[Stored records]
────

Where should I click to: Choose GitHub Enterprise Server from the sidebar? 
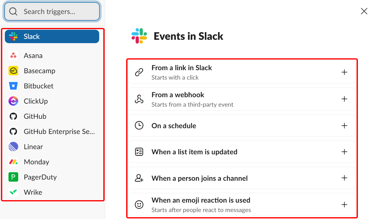pyautogui.click(x=52, y=131)
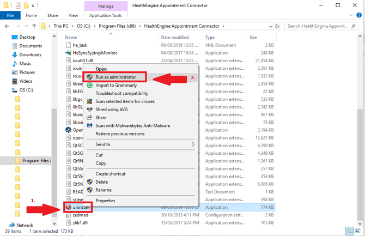Open the recent locations dropdown arrow
Screen dimensions: 365x236
[x=26, y=26]
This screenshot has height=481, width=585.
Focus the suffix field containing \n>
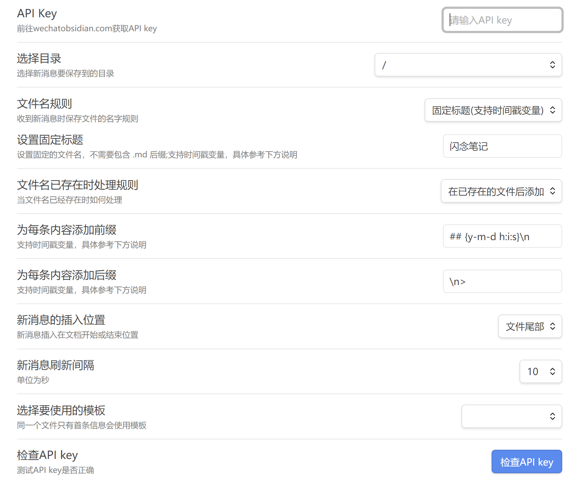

────

▸ **WHAT YOU WILL DO**
Without copying any picture, repeat all of the entries exactly.

▸ **ANSWER SECTION**
Where should I click to: Choose GitHub Enterprise Server from the sidebar? 
pyautogui.click(x=52, y=131)
Open the recent locations dropdown arrow
Screen dimensions: 365x236
[x=26, y=26]
This screenshot has height=481, width=585.
Focus the suffix field containing \n>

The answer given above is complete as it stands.